By Radha Basu, Founder and CEO, iMerit
Artificial intelligence (AI) and machine learning (ML) are considered among the top technologies driving digital business transformation. Organizations are recognizing the value of AI and ML by investing in technology that assists it in achieving maximum value for their business. AI and ML are fundamentally changing the way we think of data and driving the need for best practices within ML DataOps.
ML DataOps is a combination of process and technology to deliver reliable data pipelines with agility, making businesses data-driven. While analyzing data, one must identify in what context it can be used to build an ML model – computer vision, natural language processing (NLP), or content services.
Removing supply chain friction
Data collection and storage are the first steps in any AI project, followed by data organization for use in training, model training, error correction, model monitoring and production deployment. These are categories in which an enterprise can disrupt the space to tackle inefficient or poor model training. Enterprises can increase value along the supply chain by building tools that make the data pipeline run smoother.
With a long, convoluted supply chain, the AI industry depends on end-to-end solutions that can deliver consistently high-quality data. This may entail creating a command-and-control centre where practitioners can come in, visualize data as it moves through the lifecycle, and change and learn from it. The tools ecosystem, which may allow data scientists to simplify their tasks, accelerate outcomes and contribute more meaningfully to the data value chain.
Impact Of AI, ML Dataops
According to a recent PwC survey, 75 per cent of business leaders believe AI will help them make better decisions; 64 per cent believe it will be crucial to the future of their company’s efficiency and production. Over the past year, the AI ecosystem has witnessed a push to move to a more data-centric approach from the current model-centric one. Data is the single most important differentiator for ML models to succeed. Everyday companies are using AI to improve processes, increase revenue and reduce costs.

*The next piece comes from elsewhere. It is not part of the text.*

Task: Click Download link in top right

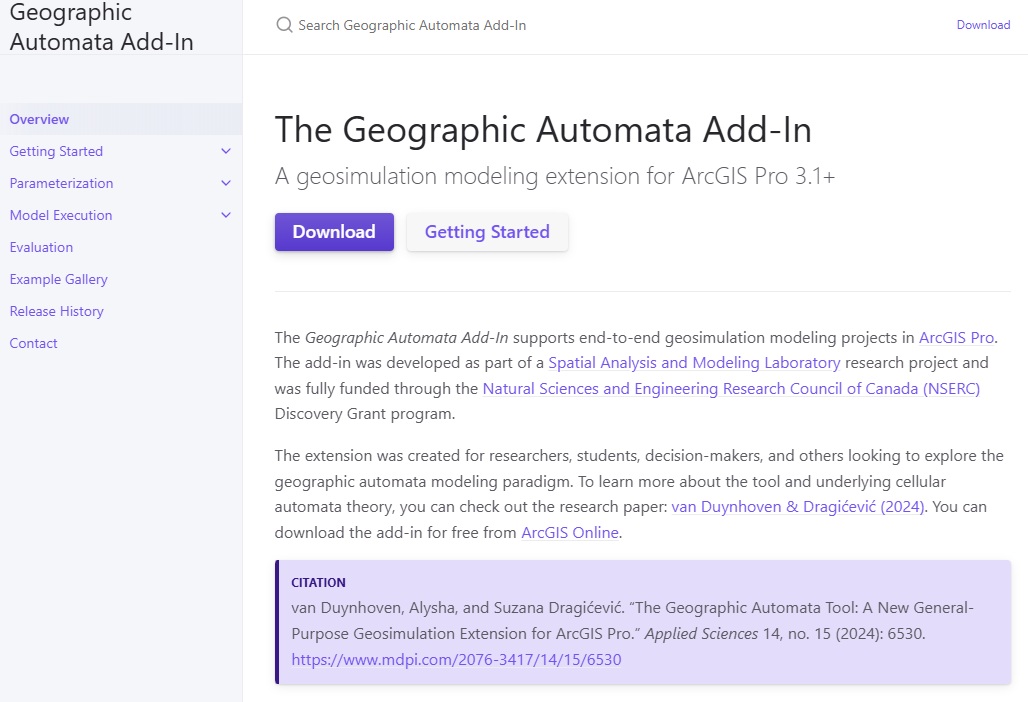Action: pyautogui.click(x=983, y=25)
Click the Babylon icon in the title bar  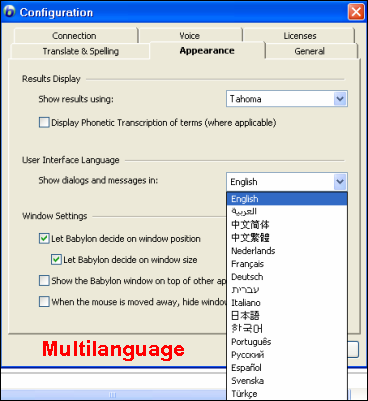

ML DataOps is gaining traction as it enables us to handle data at scale as it flows through the cyclical journey of AI training and deployment, if properly structured. This is critical to ensure the long-term viability of the resulting AI solutions because a transition from testing to production is required, which must be accomplished through repeatable and scalable methods. Implementing best practices to facilitate rapid, safe, and efficient development and operationalization of any business requires time and resources in three key areas: talent, technology, and technique.
One of the main impediments to scaling AI and analytics is the non-availability of technical expertise. ML DataOps includes methods to recruit and retain key personnel. Most technical talent is enthralled by the prospect of working on cutting-edge projects with cutting-edge technologies, allowing them to focus on difficult analytical problems and witness the results of their efforts in the real-world.
Today, building AI at scale needs a diverse range of unique skill sets. A data scientist, for example, develops algorithmic models that accurately and consistently anticipate behaviour whereas an ML engineer optimizes, bundles, and integrates research models into products while continuously monitoring their quality. To successfully scale, business leaders should build and empower specialized, dedicated teams that can focus on high-value strategic priorities that their team can accomplish.
Employees sometimes fear being replaced by AI, which can slow down transformation. Companies should create opportunities for employees to reskill and upskill, restructure business processes, workflows and policies, and improve top-down communication to ensure that everyone understands what is changing, why it is changing and what the expectations are.
Data is the lifeline of ML models, and an organization-wide AI strategy should start with data management. As data is vast, it becomes increasingly challenging to manage, cleanse, maintain and analyze it. As a result, deploying a data pipeline to scale across an organisation is practically difficult without tools for managing the many components of a data lifecycle. The tools required vary for the different parts of the data pipeline. But one overall requirement across the board are tools that offer transparency and visibility into the activities taking place as well as their impact on the rest of the pipeline.
AI development lies in the resolution of edge cases or outliers in the data. The ability to handle edge cases can make or break the production-readiness of a trained ML system. Companies in the ecosystem are constantly in need of ways to seamlessly integrate human expertise with tooling capabilities for auditing, monitoring, and handling edge cases.
Making sense of data is necessary for making sound business decisions. Upskilling in technological knowledge has become a must. Your workforce is your guide through a very competitive world, helping your business surpass competitors, which means each team member needs to have the tools and technology that can help them perform at their best.
Tools and end-to-end platforms that support AI/ML at scale must support creativity, speed, and safety. Without proper tools, a company will struggle to maintain all of these at the same time.
The building of AI models is a creative process that necessitates ongoing repetition and modification. It’s quite simple to construct ML models that work well for certain business challenges but implementing AI across the enterprise can soon become tough. This is because developing ML models necessitates much trial and error to find the best datasets, work flows, hyperparameters, scripts and so on. Feedback loops become critical to be able to make real-time decisions to drive impact.
AI is no longer merely a frontier to be explored. As businesses seek to deploy their models, this mix of technology and human-in-the-loop knowledge provides a real end-to-end AI data solution. As demand for AI has surged, so has the pace of technological innovations that can automate and simplify building and maintaining AI systems. The finest quality data thus can be obtained by bringing together the necessary knowledge, judgment, and technology.